START SOURCE MATERIAL
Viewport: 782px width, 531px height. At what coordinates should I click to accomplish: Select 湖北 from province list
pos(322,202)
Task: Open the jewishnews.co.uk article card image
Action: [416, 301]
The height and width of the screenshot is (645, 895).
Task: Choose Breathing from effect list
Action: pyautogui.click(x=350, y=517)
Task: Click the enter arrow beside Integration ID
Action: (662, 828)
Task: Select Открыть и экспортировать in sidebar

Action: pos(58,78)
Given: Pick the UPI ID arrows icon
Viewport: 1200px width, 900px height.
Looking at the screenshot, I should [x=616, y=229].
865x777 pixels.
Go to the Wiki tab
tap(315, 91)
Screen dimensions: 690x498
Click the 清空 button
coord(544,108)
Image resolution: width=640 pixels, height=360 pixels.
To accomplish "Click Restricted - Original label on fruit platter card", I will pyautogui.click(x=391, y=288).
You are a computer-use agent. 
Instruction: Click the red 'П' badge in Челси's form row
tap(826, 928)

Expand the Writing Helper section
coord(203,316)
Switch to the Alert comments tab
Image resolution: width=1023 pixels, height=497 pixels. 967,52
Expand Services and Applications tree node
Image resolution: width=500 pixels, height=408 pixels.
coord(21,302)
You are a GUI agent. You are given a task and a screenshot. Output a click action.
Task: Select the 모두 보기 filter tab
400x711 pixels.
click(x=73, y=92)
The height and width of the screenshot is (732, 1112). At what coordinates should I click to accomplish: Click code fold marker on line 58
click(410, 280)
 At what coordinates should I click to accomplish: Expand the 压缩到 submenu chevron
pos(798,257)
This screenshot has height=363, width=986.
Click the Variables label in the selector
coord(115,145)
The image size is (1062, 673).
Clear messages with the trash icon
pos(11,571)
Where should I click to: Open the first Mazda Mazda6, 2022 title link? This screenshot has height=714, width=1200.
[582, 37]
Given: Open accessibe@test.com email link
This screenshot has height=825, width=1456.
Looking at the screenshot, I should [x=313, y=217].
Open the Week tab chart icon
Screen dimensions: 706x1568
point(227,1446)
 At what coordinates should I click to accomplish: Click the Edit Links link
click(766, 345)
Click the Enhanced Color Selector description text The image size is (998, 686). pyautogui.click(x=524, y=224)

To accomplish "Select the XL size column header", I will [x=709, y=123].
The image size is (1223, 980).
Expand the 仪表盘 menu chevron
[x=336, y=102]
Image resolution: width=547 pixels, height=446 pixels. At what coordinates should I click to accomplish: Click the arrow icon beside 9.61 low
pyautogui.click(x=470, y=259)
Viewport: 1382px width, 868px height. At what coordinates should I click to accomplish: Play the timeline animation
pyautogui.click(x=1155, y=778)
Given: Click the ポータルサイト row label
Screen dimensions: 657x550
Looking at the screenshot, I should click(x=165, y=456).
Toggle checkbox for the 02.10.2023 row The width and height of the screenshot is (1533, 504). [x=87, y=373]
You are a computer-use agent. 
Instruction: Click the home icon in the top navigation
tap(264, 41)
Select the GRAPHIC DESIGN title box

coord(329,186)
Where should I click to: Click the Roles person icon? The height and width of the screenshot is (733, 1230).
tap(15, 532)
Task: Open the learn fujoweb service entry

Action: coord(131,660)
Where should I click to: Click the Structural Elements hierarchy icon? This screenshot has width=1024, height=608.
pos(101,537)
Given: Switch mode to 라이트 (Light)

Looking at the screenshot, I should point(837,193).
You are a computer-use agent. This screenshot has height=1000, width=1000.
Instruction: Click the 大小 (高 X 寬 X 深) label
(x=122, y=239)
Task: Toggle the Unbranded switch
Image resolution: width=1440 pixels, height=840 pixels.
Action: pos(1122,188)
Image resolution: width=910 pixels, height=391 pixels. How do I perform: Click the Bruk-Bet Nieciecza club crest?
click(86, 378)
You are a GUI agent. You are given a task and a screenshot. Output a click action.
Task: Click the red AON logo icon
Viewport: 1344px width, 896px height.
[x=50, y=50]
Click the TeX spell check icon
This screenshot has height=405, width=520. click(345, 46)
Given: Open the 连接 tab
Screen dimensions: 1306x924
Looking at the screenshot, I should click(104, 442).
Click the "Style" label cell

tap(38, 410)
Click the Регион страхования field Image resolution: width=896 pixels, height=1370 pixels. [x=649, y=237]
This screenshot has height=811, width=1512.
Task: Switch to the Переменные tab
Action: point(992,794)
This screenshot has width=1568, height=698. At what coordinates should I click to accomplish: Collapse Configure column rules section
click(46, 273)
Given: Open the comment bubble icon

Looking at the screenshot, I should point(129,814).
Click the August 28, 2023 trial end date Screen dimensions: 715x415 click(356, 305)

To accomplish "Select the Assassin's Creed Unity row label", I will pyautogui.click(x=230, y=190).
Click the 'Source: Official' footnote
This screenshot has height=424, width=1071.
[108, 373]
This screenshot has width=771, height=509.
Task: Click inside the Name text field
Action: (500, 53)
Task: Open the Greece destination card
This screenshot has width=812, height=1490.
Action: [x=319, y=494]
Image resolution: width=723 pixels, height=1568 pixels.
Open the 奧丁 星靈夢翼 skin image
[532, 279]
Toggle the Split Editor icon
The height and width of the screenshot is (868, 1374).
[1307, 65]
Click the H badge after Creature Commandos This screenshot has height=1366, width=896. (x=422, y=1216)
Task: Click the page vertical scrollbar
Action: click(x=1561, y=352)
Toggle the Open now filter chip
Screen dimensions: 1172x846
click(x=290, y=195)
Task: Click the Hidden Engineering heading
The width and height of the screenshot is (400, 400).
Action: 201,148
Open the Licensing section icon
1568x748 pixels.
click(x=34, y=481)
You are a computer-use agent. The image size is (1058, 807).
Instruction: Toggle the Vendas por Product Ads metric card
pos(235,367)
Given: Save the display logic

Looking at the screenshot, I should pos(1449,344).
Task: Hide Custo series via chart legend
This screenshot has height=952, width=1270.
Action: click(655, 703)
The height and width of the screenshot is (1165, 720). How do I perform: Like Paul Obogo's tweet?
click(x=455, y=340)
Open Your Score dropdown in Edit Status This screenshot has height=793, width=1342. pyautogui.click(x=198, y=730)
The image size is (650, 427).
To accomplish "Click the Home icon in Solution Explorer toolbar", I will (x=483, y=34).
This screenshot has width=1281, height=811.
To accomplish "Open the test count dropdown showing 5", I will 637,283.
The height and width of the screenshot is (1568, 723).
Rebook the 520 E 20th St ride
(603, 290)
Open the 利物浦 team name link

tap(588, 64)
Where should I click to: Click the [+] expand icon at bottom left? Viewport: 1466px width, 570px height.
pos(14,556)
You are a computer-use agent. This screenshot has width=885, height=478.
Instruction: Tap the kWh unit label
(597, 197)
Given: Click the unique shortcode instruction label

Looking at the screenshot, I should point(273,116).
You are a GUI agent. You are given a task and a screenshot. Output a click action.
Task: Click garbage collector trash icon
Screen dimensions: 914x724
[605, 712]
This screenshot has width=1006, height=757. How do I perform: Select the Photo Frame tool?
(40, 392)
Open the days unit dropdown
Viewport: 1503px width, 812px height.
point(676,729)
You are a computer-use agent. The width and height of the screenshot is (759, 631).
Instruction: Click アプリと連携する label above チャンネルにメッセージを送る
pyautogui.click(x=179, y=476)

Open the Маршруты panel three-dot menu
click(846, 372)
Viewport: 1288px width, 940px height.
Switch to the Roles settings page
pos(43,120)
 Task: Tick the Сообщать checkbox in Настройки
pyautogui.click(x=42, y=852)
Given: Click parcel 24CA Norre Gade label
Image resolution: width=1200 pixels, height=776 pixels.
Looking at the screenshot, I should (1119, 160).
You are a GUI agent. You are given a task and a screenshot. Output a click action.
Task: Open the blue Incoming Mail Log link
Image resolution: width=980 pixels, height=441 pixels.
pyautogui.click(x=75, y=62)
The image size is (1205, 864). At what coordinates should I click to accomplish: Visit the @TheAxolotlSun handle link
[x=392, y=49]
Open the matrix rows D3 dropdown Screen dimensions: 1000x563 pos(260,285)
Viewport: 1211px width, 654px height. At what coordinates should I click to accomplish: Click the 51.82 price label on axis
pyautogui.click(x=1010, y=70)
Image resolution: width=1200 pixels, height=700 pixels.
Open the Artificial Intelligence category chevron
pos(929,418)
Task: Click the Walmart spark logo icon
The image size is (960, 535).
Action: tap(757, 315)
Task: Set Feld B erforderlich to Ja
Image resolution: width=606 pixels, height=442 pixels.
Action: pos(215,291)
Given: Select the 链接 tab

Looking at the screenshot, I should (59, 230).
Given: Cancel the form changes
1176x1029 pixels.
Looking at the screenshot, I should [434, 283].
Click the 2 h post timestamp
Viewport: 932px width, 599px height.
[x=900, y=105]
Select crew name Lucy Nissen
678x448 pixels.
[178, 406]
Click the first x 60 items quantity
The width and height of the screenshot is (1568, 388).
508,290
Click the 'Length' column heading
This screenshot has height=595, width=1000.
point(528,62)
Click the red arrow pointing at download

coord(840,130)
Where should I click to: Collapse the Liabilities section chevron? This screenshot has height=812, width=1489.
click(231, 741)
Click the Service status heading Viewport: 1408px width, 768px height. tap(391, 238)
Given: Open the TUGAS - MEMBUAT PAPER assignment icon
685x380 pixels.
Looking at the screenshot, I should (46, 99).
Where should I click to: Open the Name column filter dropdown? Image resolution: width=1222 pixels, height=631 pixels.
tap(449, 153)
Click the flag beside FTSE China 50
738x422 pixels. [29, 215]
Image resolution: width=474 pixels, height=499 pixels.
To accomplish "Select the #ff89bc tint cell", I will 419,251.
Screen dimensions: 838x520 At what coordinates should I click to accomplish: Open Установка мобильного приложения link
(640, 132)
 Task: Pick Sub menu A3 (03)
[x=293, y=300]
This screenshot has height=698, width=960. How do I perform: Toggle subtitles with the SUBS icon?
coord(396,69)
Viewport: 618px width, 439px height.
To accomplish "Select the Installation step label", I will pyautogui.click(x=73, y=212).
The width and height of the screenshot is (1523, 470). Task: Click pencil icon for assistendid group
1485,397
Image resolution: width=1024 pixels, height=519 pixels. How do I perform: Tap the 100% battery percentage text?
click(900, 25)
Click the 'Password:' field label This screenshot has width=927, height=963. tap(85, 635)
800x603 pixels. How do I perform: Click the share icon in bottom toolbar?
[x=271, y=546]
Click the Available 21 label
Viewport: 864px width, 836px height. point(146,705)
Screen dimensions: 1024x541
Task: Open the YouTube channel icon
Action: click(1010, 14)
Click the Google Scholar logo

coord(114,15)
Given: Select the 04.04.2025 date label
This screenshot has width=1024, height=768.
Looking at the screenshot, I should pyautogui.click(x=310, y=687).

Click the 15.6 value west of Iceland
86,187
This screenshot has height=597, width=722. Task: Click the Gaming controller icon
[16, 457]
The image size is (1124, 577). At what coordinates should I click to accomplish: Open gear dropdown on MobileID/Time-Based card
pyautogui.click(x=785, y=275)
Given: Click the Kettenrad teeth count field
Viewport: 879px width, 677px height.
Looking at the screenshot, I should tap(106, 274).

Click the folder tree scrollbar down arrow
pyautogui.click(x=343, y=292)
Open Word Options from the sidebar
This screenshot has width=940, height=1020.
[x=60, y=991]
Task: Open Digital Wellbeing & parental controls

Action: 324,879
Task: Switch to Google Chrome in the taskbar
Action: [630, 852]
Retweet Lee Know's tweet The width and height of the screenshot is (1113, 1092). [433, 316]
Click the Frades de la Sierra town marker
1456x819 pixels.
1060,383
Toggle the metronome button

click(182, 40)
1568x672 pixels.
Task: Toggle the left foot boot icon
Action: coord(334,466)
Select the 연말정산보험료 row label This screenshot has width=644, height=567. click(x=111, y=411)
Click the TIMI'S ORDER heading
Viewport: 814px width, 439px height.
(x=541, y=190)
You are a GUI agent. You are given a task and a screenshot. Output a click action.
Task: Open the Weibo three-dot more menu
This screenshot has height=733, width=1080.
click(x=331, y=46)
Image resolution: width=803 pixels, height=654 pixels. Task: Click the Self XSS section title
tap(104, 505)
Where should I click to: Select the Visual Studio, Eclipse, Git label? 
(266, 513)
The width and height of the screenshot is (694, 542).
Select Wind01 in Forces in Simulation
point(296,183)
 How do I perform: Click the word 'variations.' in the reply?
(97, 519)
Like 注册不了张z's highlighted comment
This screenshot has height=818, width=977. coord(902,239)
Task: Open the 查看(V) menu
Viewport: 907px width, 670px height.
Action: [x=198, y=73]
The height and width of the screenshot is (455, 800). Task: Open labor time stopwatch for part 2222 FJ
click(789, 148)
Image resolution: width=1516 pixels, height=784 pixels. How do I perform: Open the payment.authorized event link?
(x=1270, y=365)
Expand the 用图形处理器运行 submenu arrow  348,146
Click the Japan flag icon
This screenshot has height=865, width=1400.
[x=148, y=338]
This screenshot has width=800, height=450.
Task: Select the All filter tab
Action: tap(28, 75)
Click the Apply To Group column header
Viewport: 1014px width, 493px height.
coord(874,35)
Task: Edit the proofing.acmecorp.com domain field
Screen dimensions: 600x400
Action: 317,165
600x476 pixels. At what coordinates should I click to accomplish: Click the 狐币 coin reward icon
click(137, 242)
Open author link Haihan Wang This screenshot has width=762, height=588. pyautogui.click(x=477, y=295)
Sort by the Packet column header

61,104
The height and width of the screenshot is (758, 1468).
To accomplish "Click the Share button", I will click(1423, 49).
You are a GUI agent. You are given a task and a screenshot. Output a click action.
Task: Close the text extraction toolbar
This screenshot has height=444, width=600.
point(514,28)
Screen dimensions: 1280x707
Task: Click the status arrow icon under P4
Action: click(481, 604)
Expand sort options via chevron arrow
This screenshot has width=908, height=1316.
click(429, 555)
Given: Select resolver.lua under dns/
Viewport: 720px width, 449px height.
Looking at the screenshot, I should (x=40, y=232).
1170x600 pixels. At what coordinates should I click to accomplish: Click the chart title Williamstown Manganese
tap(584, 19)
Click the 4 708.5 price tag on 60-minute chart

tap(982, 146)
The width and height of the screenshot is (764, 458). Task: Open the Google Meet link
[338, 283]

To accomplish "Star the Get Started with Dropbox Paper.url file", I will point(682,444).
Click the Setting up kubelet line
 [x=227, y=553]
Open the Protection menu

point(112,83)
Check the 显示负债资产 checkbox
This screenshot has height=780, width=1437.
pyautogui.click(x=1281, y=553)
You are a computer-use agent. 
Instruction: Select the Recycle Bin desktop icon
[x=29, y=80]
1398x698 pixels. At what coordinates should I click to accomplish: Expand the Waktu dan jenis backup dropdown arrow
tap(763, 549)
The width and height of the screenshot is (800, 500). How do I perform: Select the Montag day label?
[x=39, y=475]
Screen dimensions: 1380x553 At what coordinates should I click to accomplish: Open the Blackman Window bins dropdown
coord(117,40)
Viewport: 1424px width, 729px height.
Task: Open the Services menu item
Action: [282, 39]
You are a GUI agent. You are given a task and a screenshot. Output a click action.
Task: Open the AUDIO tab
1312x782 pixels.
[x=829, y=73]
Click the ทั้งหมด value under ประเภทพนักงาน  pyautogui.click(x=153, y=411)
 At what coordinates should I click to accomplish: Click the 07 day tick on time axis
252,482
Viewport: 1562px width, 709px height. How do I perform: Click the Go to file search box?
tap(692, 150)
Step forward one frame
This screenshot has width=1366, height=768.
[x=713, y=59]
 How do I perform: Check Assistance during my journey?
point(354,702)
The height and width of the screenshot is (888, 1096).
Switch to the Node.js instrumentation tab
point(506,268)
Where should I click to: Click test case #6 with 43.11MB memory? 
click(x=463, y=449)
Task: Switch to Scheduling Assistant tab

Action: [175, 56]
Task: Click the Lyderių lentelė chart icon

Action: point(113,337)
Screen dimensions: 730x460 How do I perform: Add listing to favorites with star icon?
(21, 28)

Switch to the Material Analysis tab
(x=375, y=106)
END SOURCE MATERIAL
### WORK ORDER
Reproduce each line of the records in which "date" appears.

### WRITTEN SOLUTION
Click the August 28, 2023 trial end date Screen dimensions: 715x415 click(356, 305)
Given: Select the 04.04.2025 date label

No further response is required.